March 20, 2024

All about hypothesis testing: an expert Q&A

Santana Blanchette

We juggle a lot as growth marketers. Different tools, platforms, campaign types, strategies, creative options, and business objectives — just to name a few. But for all the testing we do to stay ahead of the curve, how do we test for the effectiveness of what we choose to focus on? Enter hypothesis testing.

I sat down to chat with our Associate Director of Strategy, Madeline Silver, to talk about this topic and we really got into the weeds. If you’re curious about how to understand the impacts of your campaign with more confidence, this interview is for you.

Santana Blanchette: Hi Madeline! Glad you could sit down and chat with me today about hypothesis testing. Let’s start with the basics — how would you define a hypothesis in advertising and why are they important?

Madeline Silver: If we can remember from our early days in grade school, a hypothesis is just a statement about what we think is going to happen when we test a question. Something that can be proven or disproven. For example, in advertising if the question is, “Is this channel profitable for us?” our hypothesis might be, “We believe this channel is profitable above our 200% incremental ROAS target.”

I won’t get into the technicals of p-values or null hypothesis here, more simply it’s just anything we’re trying to get answers to prove or disprove our beliefs about.

How are hypothesis tests used in strategic decision-making for marketing teams?

Madeline: All decision-making at this point in the digital advertising industry is heavily underpinned by data — we just have so much available. But we’re also more aware now with changes to the privacy landscape like the way platforms track and collect data, having multiple sources of truth, and just understanding how messy things are in actuality that we can’t just take single data points as ground truths to explain cause and effect. Or what works and what doesn’t. There's a lot more complexity there.

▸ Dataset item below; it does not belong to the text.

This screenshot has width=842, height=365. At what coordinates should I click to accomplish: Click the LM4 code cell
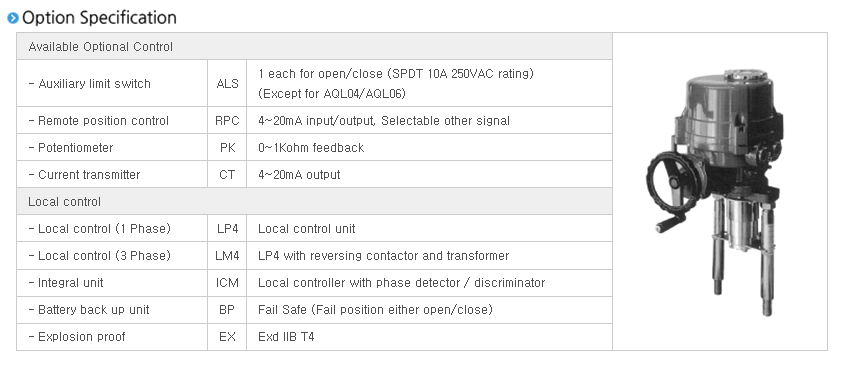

So for example, if you launched a new channel and you saw a 200% increase in revenue, can we say with certainty the increase in revenue was due to the changes we made with the new campaign? Or was it due to a change in seasonality, something a competitor started doing, or a change to the product or website funnel? Using hypothesis testing and experimental frameworks enables us to ask questions and build confidence in our ability to answer those questions because we’re able to isolate our variables, control for the inherent noise, and cut through a lot of that fat.

What is a common misconception about performance and hypothesis testing?

Madeline: There are a lot of misconceptions or misunderstandings. One metric in general that can be confusing for marketers is statistical significance. This metric is typically important when you’re running any kind of experiment, A/B test, or lift test. For example, if we were running an A/B test or a lift test and got a 20% improvement to our KPI and a statistical significance of 90%, that’s a strong statistical significance or confidence. But a lot of people will misinterpret it as confidence in our effect. So they’ll say, “We got a 20% increase which means we have a 232 ROAS and we’re confident that is our result.” That’s not actually what statistical significance is telling us. There’s still an expected range of value in the result we could have gotten. Rather, statistical significance is saying we’re 90% confident the effect we’re reading occurred because of the change we made in this experiment and not because it could have happened by chance.

On the opposite side, you could have a hugely dramatic result. For example, Creative A drove 300% higher ROAS than Creative B at the same cost. It looks like Creative A is the better bet but your statistical significance for Creative A could have been something like 60% which is only a little bit better than a coin flip. What that’s telling us is that if we were to run this test again, we only have a 60% chance that Creative A would come out the winner again. Does that mean we should only move forward with Creative A? Probably not because Creative B could win 40% of the time.

With experiments, it’s important not to get too focused on the false granularity of, “this is the answer”. And not to misinterpret statistical significance as confidence in that answer but really thinking more in terms of probabilities. “We feel confident this is the stronger answer with this amount of certainty and we want to move forward in this way” rather than, “This is the answer down to a decimal point.”

What is statistical significance?

If you’re a less technical marketer like me, you’re probably wondering by this point in the interview, “What the heck is statistical significance?”

I had the same question so I turned to our in-house stats experts and they gave me this helpful definition:
Statistical significance (oversimplified here for lay person's purposes) is the likeliness that the effect seen in an A/B test is due to random chance, or if it is a result of the treatment of the test. When something is statistically significant, it typically means there is less than a 5% chance that there is no real difference between the treatment (B) and control (A) in a test.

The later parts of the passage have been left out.